Powell-bank-fees-atm

Full Text:

COMMENTARY: Bank Fees Are A Barometer Of Competition And Antitrust Enforcement

By Chris Powell

The Savings Bank of Rockville meant to be satirical the other day when it

published an advertisement announcing that it would levy a $5 charge on

customers doing business with a bank teller.

A few customers didn't get the joke and withdrew their accounts. A competitor,

Tolland Bank, responded with an ad announcing that it didn't "play games" with

its customers' money.

Meanwhile Connecticut's biggest banks continue to charge for services that

customers long have taken for granted. And Connecticut Attorney General

Richard Blumenthal and some state legislators continue their crusade to

prohibit banks from charging for use of their automatic teller machines by

customers of other banks.

If wishes were horses -- as they often seem to be in Connecticut government --

people would not only be riding white stallions all the way to the bank and

using all ATM machines for free; they'd also have in their accounts more money

than they could ever spend.

But in the real world government doesn't fix prices, and especially not for

inessential things like service at ATM machines; the market does that. If big

banks don't want to be bothered anymore with small customers, that's their

business. Nobody has to pay a bank's fees if he can find another bank that

doesn't charge them. That's really what the ads by the Savings Bank of

Rockville and Tolland Bank were about.

Rather than to fix prices, the government's business is to ensure that markets

remain competitive, since competitive markets provide the best value and most

innovation. And that's where the attorney general and those state legislators

who have made such a show over the trivia of ATM fees could be helpful.
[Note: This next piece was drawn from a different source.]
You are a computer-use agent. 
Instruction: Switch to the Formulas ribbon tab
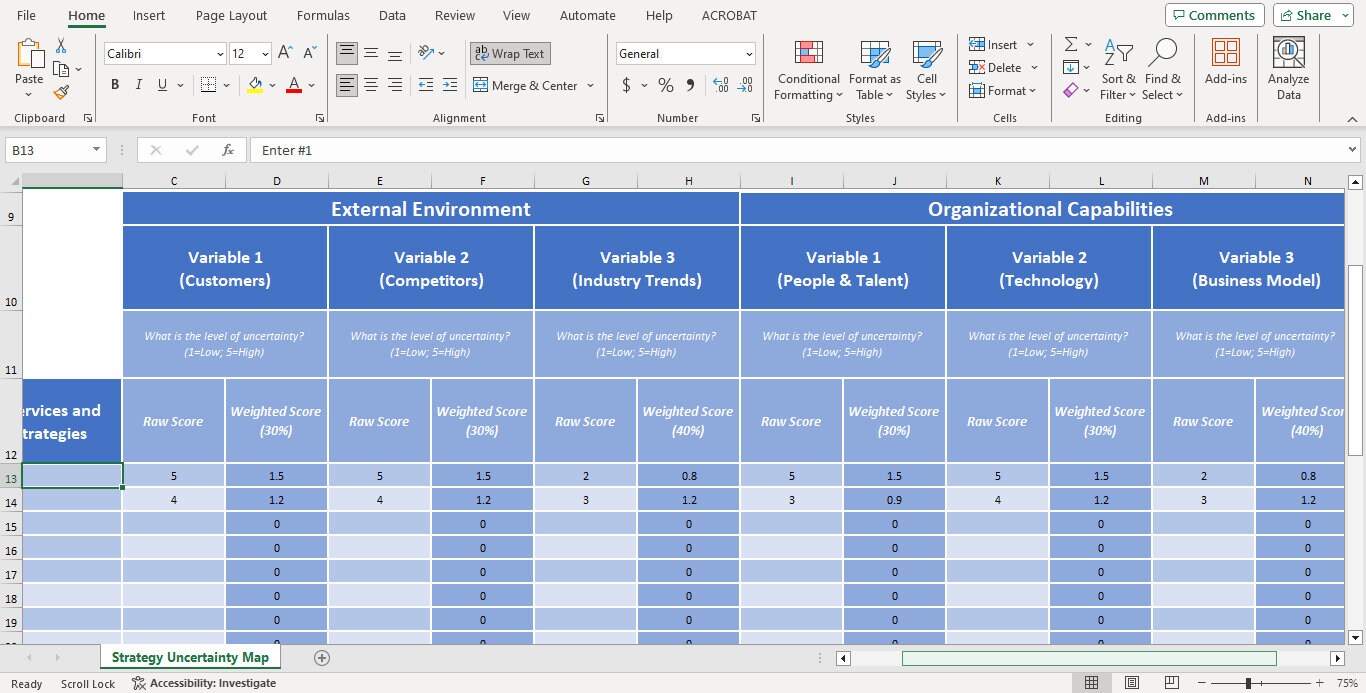point(322,15)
They

could do something about the plan of Connecticut's two biggest banks, Fleet

Bank and BankBoston, to merge, a plan that promises to concentrate the banking

business in the state to an unprecedented extent, to close dozens of branch

offices, and to lay off thousands of employees.
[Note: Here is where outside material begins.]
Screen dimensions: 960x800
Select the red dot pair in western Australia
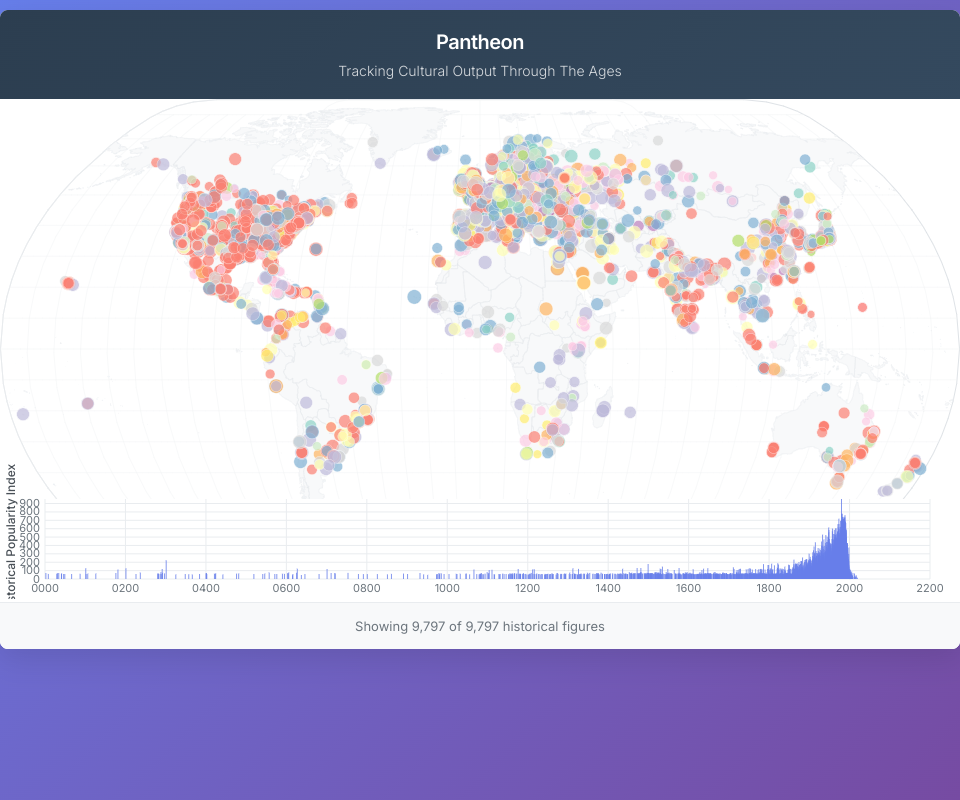(772, 449)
The market areas of Fleet and BankBoston overlap not only in Connecticut but

throughout New England, so their merger is attractive to them precisely for

its liquidation of competition. But the attorney general's intervention seems

likely to be limited to ensuring that the banks do only what they are planning

to do anyway: divest themselves of certain branches with overlapping markets.

Even if all the divested branches are purchased by other banks and reopened,

the merged bank will retain most of the combined deposits and the market share

and economic power of its two predecessors.
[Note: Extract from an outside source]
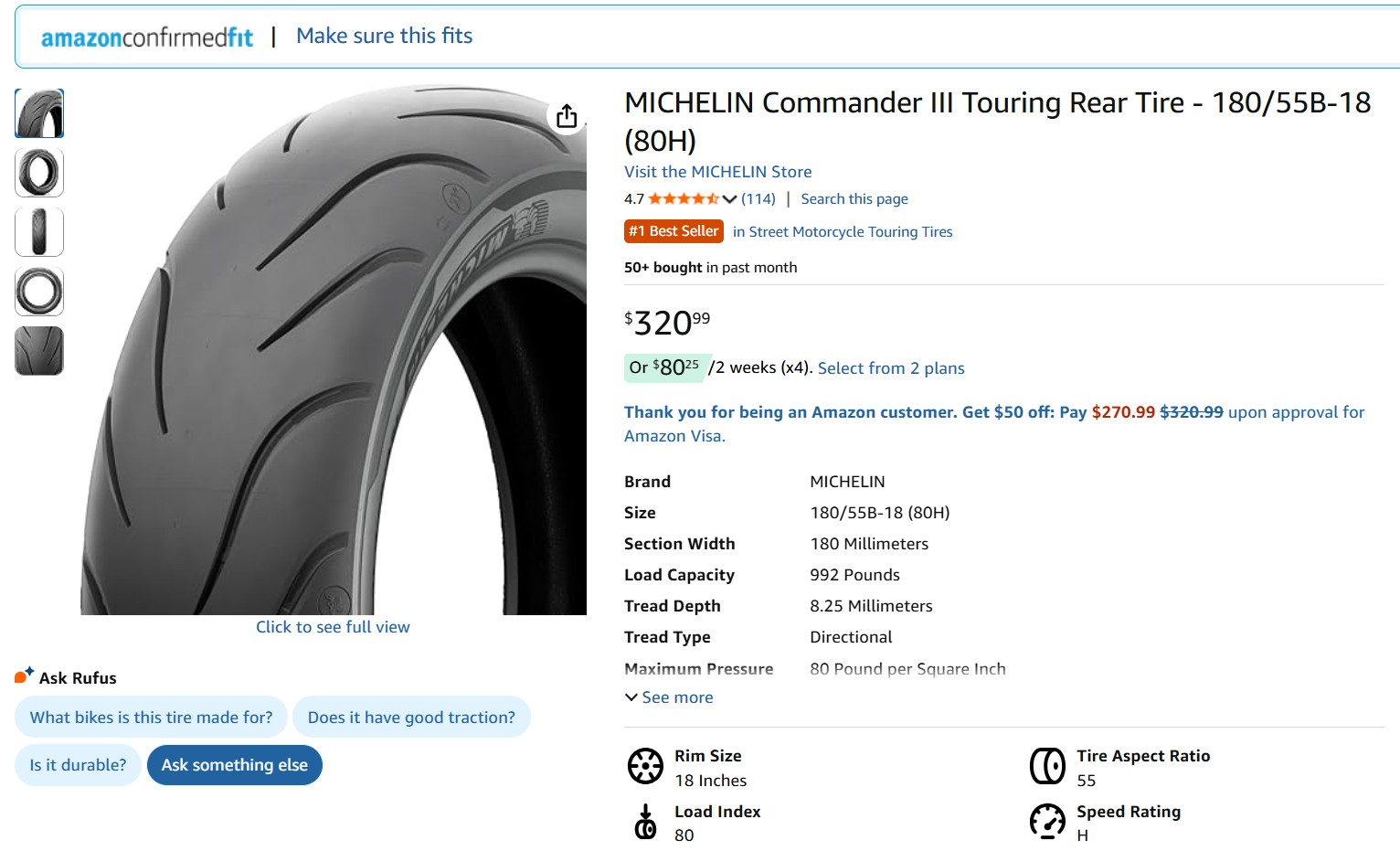1400x851 pixels.
Task: Open the tread close-up thumbnail
Action: point(39,351)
Fleet and BankBoston don't need each other particularly just to get bigger;

each easily could merge with banks from other parts of the country, banks that

do not yet serve New England. Merger with banks outside New England would

avoid reducing competition here.

The attorney general and General Assembly could use antitrust and banking law

to prevent anti-competitive mergers like this one. If they ever did,

Connecticut might never have to worry about trivia like ATM fees, for in a

more competitive banking industry such fees would be fading away, not growing

explosively. Indeed, banking fees are a good gauge of government's failure to

enforce antitrust law.

(Chris Powell is managing editor of The Journal Inquirer in Manchester.)